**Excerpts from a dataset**
══════════

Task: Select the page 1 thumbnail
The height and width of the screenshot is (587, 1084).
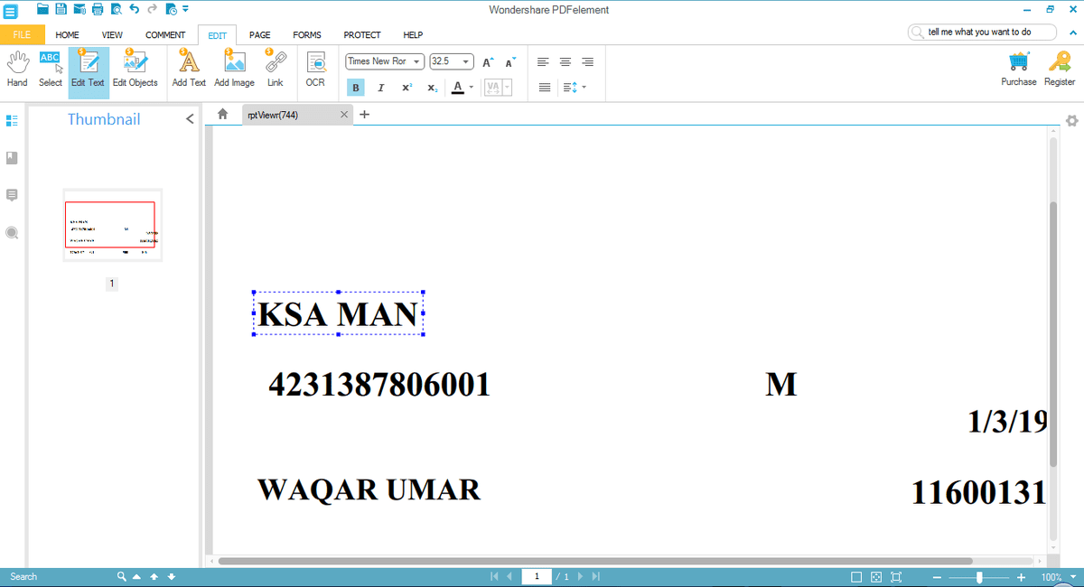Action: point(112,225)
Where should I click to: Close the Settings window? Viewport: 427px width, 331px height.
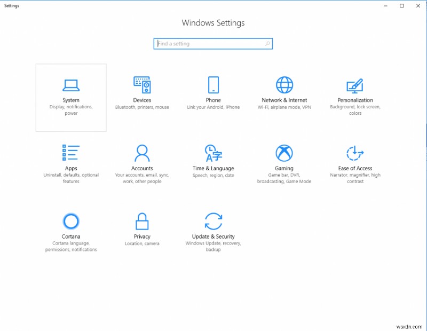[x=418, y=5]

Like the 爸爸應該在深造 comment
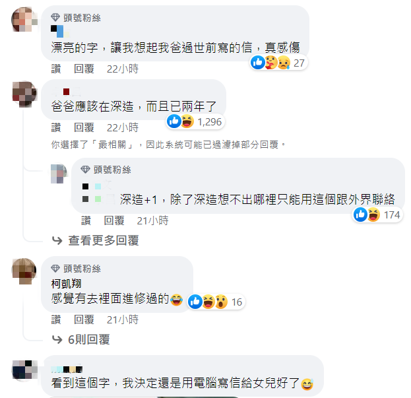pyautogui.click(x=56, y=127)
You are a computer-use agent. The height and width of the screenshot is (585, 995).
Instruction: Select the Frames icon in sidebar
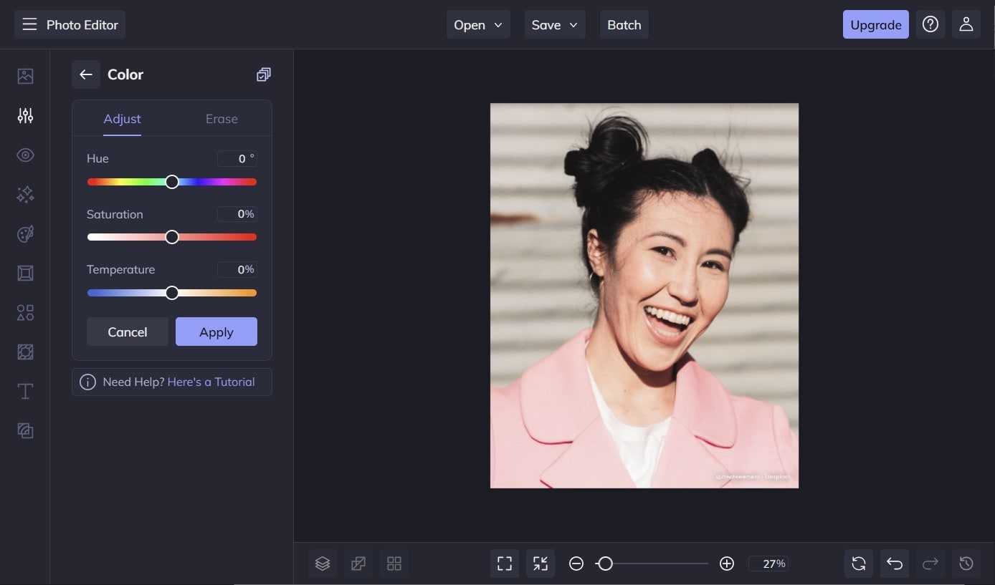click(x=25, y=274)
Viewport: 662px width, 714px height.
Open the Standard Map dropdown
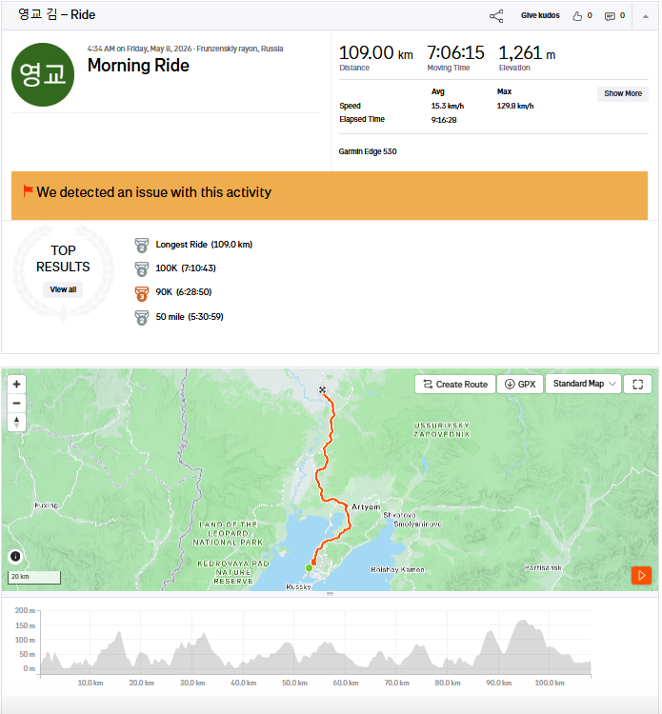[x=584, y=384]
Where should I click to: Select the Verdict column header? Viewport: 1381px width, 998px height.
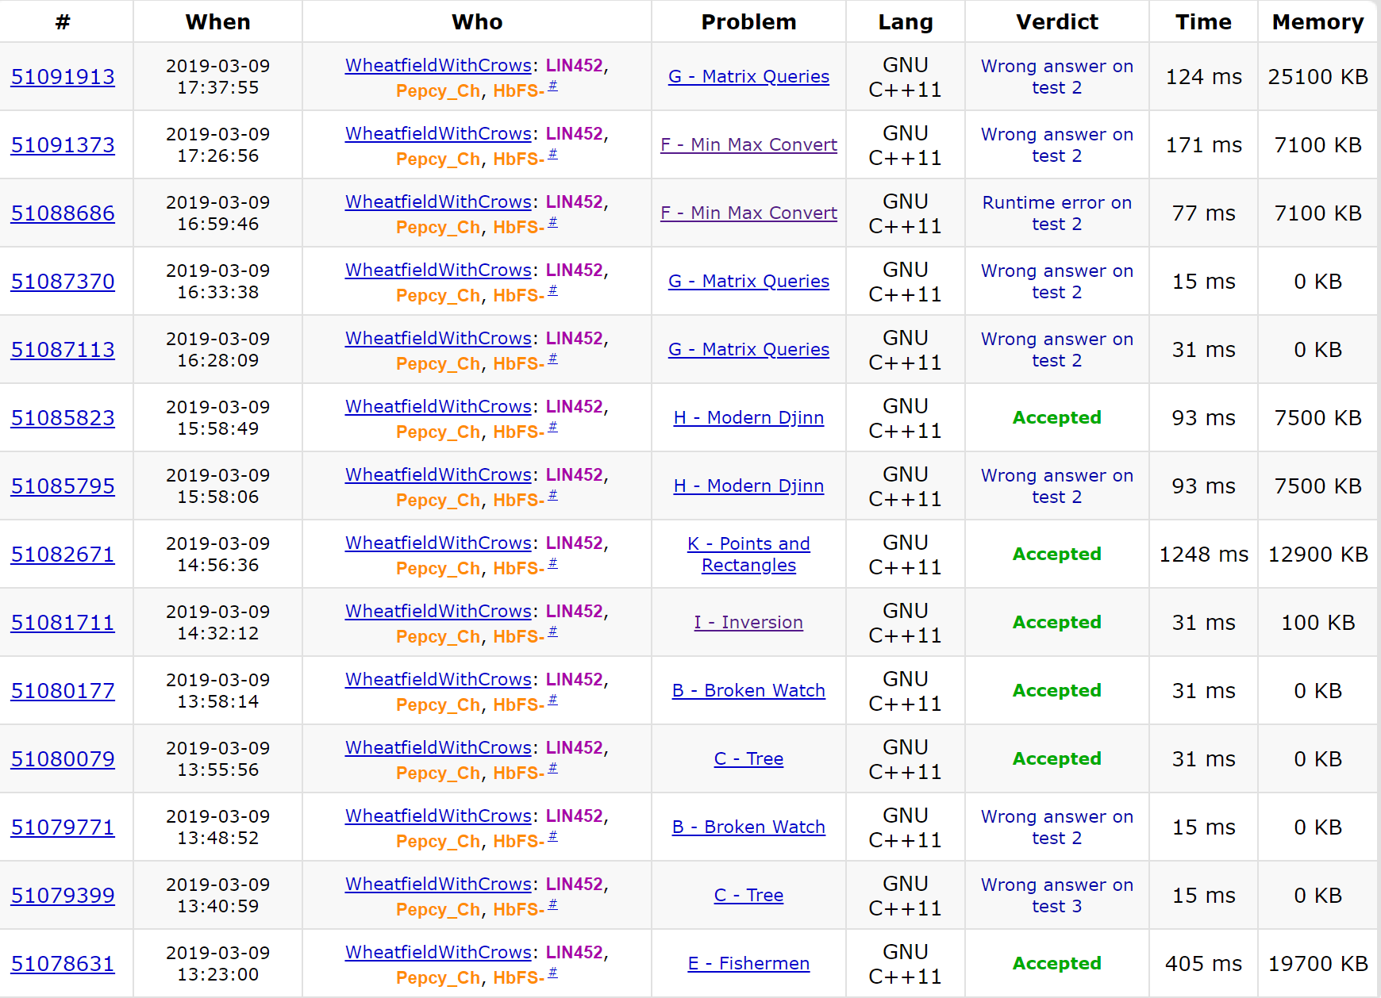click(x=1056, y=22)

══════════

**Exercise prompt**
Exactly the lines from the one containing "Instruction: Select the" to the final line of the entries are wanted; please write them out, both ends included, but not the pictures.

**Worked solution**
Instruction: Select the Frames icon in sidebar
click(x=25, y=274)
Viewport: 662px width, 714px height.
Open the Standard Map dropdown
[x=584, y=384]
Where should I click to: Select the Verdict column header? Viewport: 1381px width, 998px height.
click(x=1056, y=22)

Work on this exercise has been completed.